Yes you can increase accuracy if you data is good enough. For the accuracy part, could you please provide some insights on what all you have done so far to get to 96%.

Scoring parameter in cross validation score is basically asking you what formula(loosely speaking) to use when calculating the performance of each folds while doing k-fold validation. i.e, whether you want to calculate F1-score, mean-squared-error or something of that sort.

commonid369 · June 12, 2019, 7:08pm

here is the code, any improvement to increase accuracy!!!

Manu-Pillai-1566551720093198 · June 13, 2019, 9:38am

As i can infer from your code, you havent yet done any kind of analysis in your data yet. Directly feeding your raw data into an algorithm isnt much of a good practice. Its very rare you will get any good results doing so in real life datasets. The only preprocessing you have done is normalizing the dataset.
Here is some techniques you can try to increase model accuracy:

Calculate training accuracy and check whether its overfitting your training dataset or not. A overfitted model just memorizes each instances and does not performs any real learning. In such cases, you should regularize your model accordingly. (If your training accuracy is very much greater than testing accuracy, there is a great chance your model is overfitting).
Look for variables that doesnt has much value in the learning process. For this, you have to randomly drop some features and train your model on the remaining data and see whether it drops your algorithms performance or not.
Look for sets of variables that correlates with each other the most, and try training your model on such variables.
If regularizing your model, try different values of hyperparameters. You can use GridSearch for that. (
model_selection.GridSearchCV)
You can try using ensembling with random patches and/or random subspaces as well, but as you specifically asked for Linear models, lets drop this one.

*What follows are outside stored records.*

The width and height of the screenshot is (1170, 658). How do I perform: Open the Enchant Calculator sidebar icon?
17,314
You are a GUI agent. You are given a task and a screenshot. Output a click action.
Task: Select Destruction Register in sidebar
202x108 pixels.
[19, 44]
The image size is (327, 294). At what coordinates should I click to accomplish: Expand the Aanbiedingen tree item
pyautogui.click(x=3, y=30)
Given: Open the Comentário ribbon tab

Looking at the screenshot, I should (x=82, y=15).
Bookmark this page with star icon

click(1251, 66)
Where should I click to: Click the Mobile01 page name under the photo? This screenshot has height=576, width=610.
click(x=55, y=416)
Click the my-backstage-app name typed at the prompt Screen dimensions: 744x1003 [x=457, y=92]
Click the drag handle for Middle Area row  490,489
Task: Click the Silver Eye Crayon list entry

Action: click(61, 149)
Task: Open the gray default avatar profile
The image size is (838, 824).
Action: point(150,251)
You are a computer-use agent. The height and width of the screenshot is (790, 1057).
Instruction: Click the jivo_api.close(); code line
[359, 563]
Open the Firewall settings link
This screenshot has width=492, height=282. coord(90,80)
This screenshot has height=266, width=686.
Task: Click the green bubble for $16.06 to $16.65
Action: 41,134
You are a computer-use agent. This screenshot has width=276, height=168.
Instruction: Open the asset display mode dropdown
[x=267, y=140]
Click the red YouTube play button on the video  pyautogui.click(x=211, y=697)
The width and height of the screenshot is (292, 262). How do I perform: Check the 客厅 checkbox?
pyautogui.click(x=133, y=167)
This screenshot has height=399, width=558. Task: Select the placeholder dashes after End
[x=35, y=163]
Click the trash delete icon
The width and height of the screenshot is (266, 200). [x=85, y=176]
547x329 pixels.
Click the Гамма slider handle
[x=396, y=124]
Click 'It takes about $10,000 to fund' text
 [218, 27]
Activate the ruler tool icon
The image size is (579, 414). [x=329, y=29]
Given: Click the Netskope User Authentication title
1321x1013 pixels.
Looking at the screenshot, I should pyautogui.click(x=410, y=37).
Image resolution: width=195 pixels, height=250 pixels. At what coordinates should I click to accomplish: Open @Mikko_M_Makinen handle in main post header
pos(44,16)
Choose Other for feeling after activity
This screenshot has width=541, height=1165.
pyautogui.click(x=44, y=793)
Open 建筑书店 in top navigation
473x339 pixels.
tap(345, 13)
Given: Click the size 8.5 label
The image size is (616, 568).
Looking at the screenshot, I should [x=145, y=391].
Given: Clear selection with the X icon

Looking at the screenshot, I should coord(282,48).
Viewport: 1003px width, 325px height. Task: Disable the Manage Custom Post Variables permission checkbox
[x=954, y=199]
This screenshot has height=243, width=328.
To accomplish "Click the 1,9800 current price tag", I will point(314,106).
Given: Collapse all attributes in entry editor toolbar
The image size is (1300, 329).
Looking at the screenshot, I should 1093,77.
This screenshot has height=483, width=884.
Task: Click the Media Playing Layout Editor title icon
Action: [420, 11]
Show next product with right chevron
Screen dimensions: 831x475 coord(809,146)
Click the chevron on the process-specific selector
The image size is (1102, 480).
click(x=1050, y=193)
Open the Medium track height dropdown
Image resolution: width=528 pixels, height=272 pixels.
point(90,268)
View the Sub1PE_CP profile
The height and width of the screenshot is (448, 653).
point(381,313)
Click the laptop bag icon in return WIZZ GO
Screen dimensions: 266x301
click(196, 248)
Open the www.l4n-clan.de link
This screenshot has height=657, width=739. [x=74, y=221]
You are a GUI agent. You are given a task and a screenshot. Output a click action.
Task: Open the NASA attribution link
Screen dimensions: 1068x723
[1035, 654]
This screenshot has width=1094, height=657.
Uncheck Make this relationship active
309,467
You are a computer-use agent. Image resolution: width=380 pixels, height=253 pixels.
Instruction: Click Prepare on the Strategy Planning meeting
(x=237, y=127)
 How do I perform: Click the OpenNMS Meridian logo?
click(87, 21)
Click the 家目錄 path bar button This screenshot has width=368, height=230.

These are some techniques you can opt to boost your accuracy. But keep in mind that, increasing the accuracy of your model is purely problem as well as data dependant, i.e each set of problem has its own working solution that might increase the accuracy. The only thing we as data scientist has to do is finding that working solution.
Also, there will be some point after which no methods will be able to increase the accuracy. The errors then occuring is known as irreducible errors and are arised due to noise in your dataset.

I hope this made things clear for you.
Happy Learning
Thanks.

commonid369 · June 13, 2019, 7:50pm

really thanx for those valueable points.

Manu-Pillai-1566551720093198 · June 14, 2019, 8:20am

Kindly mark it resolved if it helped you with your question.
Thanks.